··· INFORMATION PROVIDED

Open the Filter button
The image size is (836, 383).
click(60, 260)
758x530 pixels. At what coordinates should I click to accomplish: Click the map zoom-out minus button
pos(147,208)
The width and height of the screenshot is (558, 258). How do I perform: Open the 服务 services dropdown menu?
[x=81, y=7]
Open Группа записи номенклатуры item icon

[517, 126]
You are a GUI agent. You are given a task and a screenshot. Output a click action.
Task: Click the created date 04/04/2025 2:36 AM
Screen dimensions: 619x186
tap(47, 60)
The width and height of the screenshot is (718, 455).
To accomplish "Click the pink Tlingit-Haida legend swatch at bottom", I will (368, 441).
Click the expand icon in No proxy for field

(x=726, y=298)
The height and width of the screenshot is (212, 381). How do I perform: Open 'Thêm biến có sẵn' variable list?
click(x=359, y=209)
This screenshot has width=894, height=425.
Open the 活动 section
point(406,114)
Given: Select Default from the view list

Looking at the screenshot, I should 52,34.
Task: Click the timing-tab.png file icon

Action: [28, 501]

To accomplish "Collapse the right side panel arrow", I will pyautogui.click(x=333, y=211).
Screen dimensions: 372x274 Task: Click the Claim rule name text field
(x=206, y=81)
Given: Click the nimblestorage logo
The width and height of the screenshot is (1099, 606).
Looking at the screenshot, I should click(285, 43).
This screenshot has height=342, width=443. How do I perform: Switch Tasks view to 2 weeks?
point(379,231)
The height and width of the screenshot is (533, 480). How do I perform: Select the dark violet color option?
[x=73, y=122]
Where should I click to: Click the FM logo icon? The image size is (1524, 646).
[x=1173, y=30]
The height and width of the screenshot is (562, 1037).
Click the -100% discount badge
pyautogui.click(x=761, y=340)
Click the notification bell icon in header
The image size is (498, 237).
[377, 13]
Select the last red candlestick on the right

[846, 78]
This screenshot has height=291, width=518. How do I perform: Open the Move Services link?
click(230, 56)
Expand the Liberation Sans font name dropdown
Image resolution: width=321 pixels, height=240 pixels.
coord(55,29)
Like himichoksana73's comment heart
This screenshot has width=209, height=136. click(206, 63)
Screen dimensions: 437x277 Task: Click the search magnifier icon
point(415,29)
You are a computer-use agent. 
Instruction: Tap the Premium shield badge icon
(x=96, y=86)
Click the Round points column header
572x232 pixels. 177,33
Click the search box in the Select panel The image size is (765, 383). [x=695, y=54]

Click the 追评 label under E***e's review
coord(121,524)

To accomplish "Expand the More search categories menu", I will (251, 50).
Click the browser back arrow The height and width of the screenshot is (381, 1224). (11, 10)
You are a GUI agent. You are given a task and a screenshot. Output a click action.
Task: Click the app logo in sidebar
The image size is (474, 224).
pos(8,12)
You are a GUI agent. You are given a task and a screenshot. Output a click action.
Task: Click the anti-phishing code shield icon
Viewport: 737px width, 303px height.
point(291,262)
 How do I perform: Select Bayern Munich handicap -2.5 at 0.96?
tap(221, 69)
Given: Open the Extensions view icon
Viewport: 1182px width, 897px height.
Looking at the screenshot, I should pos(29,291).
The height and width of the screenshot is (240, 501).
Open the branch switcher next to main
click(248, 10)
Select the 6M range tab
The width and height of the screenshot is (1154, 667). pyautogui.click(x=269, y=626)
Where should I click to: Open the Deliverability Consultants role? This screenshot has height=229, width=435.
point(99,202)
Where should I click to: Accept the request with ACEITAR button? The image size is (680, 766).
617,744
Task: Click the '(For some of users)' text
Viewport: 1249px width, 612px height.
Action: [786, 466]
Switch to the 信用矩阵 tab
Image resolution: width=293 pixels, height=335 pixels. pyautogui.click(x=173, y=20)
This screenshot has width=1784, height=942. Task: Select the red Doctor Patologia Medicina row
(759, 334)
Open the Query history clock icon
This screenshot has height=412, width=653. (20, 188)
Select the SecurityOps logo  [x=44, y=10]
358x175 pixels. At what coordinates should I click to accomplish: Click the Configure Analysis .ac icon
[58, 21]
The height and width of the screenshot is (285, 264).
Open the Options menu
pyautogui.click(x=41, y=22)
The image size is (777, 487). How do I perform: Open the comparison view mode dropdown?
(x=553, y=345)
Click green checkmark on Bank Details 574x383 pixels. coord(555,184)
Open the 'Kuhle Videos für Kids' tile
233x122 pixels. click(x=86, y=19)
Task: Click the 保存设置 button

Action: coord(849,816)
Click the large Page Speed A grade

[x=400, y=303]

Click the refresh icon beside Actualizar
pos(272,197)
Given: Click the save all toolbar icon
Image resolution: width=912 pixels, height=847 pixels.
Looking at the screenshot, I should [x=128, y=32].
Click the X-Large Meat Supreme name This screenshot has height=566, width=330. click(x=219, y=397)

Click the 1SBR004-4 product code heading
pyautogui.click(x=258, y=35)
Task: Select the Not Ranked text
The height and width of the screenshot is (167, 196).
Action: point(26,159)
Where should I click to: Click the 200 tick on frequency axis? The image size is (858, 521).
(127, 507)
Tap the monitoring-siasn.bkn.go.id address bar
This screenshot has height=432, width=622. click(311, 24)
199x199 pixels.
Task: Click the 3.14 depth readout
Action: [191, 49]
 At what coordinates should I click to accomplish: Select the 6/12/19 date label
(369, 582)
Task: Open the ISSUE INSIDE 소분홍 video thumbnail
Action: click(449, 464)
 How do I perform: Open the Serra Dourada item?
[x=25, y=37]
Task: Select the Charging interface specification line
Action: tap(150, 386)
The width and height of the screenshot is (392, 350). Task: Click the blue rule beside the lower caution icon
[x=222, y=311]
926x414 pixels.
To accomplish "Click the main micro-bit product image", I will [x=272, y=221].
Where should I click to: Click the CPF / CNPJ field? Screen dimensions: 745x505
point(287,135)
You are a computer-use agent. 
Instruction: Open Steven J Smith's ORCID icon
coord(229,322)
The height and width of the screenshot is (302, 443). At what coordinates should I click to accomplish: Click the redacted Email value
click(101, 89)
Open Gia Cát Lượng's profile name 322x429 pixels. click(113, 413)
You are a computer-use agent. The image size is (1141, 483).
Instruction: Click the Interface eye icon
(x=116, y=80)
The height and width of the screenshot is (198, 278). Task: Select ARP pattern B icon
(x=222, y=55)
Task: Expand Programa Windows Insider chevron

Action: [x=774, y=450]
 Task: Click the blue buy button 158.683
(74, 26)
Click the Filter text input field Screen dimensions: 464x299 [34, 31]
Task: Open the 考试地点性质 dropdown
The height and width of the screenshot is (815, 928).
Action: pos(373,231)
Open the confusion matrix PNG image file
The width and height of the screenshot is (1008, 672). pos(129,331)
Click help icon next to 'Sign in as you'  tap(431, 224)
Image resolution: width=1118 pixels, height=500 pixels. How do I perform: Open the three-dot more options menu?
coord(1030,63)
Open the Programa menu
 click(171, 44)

······

▶ _WHAT THE EXERCISE ASKS_
Repeat word for word the lines above that run from the line containing "The width and height of the screenshot is (558, 258)." through the line containing "The height and width of the screenshot is (562, 1037).", both ends included, and nothing else.

▶ _ANSWER AREA_
The width and height of the screenshot is (558, 258). How do I perform: Open the 服务 services dropdown menu?
[x=81, y=7]
Open Группа записи номенклатуры item icon

[517, 126]
You are a GUI agent. You are given a task and a screenshot. Output a click action.
Task: Click the created date 04/04/2025 2:36 AM
Screen dimensions: 619x186
tap(47, 60)
The width and height of the screenshot is (718, 455).
To accomplish "Click the pink Tlingit-Haida legend swatch at bottom", I will (368, 441).
Click the expand icon in No proxy for field

(x=726, y=298)
The height and width of the screenshot is (212, 381). How do I perform: Open 'Thêm biến có sẵn' variable list?
click(x=359, y=209)
This screenshot has width=894, height=425.
Open the 活动 section
point(406,114)
Given: Select Default from the view list

Looking at the screenshot, I should 52,34.
Task: Click the timing-tab.png file icon

Action: [28, 501]

To accomplish "Collapse the right side panel arrow", I will pyautogui.click(x=333, y=211).
Screen dimensions: 372x274 Task: Click the Claim rule name text field
(x=206, y=81)
Given: Click the nimblestorage logo
The width and height of the screenshot is (1099, 606).
Looking at the screenshot, I should click(285, 43).
This screenshot has height=342, width=443. How do I perform: Switch Tasks view to 2 weeks?
point(379,231)
The height and width of the screenshot is (533, 480). How do I perform: Select the dark violet color option?
[x=73, y=122]
Where should I click to: Click the FM logo icon? The image size is (1524, 646).
[x=1173, y=30]
The height and width of the screenshot is (562, 1037).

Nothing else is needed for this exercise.